Lazio-Lecce senza tifo organizzato per Paparelli: ecco il motivo
ROMA - Curva Nord chiusa per dissenso. I gruppi del tifo organizzato della Lazio hanno annunciato, in vista della prossima sfida di campionato contro il Lecce, una protesta per stigmatizzare il comportamento della società avvenuto in occasione di Lazio-Cagliari. In occasione dell’ultima partita casalinga, la Curva Nord e i gruppi del tifo organizzato avevano messo in scena una splendida scenografia per ricordare Vincenzo Paparelli, il tifoso laziale ucciso nel 1979 nel prepartita del derby della Capitale. Sul parterre della Curva Nord era prevista la presenza della nipote di Vincenzo Paparelli che avrebbe dovuto dare il via alla scenografia. Pur essendo stata accreditata dalla società in Tribuna Autorità insieme alla madre - al momento di dirigersi verso la Curva Nord la nipote di Paparelli è stata bloccata dallo SLO (Supporter Liaison Officer), la figura professionale del club che fa da ponte tra la società calcistica e i tifosi.
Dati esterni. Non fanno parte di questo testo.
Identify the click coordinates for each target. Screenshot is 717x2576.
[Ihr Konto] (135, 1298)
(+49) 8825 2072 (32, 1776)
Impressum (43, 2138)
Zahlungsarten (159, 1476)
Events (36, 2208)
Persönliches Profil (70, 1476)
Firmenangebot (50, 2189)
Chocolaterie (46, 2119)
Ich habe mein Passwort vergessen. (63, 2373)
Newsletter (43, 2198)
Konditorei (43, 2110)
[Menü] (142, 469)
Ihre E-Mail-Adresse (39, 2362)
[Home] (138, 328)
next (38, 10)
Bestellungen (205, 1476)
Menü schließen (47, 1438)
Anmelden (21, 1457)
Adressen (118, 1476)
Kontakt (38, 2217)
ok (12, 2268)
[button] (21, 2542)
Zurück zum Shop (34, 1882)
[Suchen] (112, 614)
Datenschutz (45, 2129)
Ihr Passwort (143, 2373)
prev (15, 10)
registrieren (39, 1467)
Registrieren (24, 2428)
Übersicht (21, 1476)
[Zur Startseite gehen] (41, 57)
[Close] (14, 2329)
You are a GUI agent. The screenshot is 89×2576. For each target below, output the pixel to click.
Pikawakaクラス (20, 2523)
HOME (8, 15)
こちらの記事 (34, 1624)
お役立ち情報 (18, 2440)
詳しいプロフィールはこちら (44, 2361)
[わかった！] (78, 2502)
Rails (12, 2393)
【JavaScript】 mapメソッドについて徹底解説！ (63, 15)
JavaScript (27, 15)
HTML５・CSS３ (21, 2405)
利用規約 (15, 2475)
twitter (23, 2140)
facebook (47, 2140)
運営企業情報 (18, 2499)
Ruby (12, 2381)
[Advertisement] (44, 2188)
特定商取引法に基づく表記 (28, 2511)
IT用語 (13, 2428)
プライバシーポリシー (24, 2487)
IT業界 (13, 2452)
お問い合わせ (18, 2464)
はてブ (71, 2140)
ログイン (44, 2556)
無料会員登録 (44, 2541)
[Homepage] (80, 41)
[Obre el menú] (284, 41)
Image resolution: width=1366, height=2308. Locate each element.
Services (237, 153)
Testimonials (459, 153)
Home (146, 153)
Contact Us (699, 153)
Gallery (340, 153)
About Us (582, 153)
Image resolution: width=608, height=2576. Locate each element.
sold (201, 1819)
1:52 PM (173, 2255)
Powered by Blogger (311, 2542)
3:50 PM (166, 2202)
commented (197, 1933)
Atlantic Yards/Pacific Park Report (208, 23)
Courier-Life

Lazio, il post dei gruppi del tifo organizzato
“Dopo la decisione della Società Sportiva Lazio di non permettere l’accesso in campo di Giulia Paparelli, nipote di Vincenzo Paparelli per dare il via alla scenografia in ricordo di suo nonno - si legge nel post VDN - i gruppi organizzati del tifo laziale hanno deciso che per la partita Lazio-Lecce di domenica 23 novembre non entreranno allo stadio e invitano tutti i tifosi a seguire questa forte forma di protesta”.